Lines from a dataset for locating things on screens
● ● ● ● ● ● ●
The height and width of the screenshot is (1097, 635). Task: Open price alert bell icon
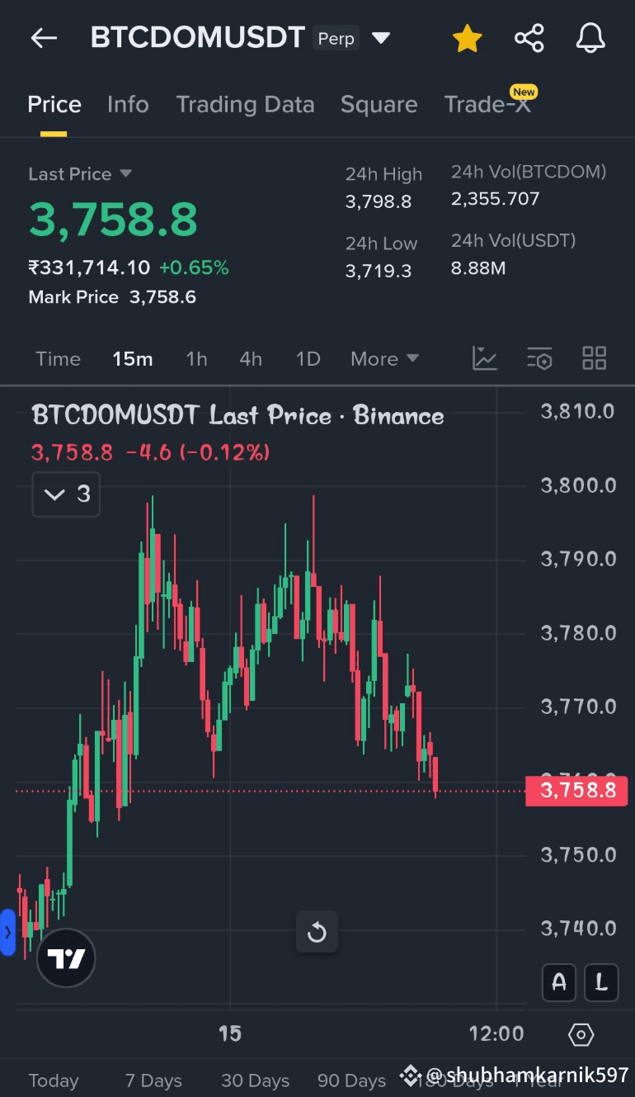point(590,39)
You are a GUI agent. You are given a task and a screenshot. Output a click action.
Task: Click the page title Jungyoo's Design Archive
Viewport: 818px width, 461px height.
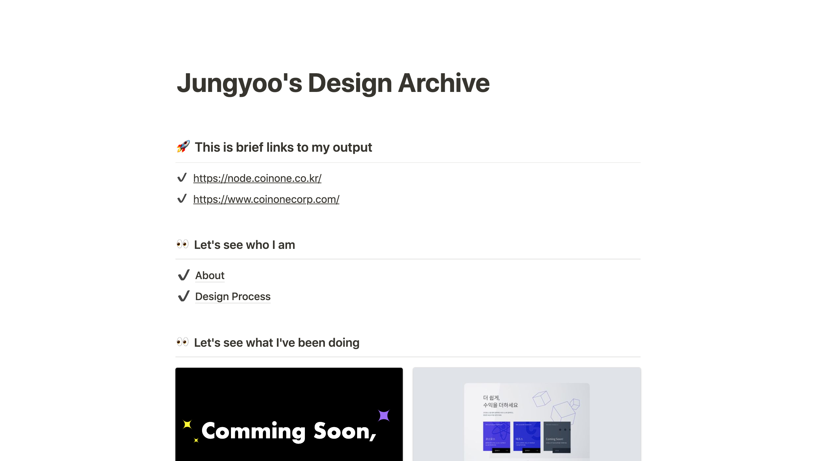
● ● ● ● ● ● ●
Exercise details: Scale the material above by 1.75: write out all its lines again, requests included, and multiply every coordinate in the answers by 1.75, rounding to whole numbers with halves rounded up. Omit the pictures from your answer.

Solution for this task:
The height and width of the screenshot is (1097, 635). Task: Open price alert bell icon
point(1033,68)
You are a GUI agent. You are given a task and a screenshot. Output a click action.
Task: Click the page title Jungyoo's Design Archive
Viewport: 818px width, 461px height.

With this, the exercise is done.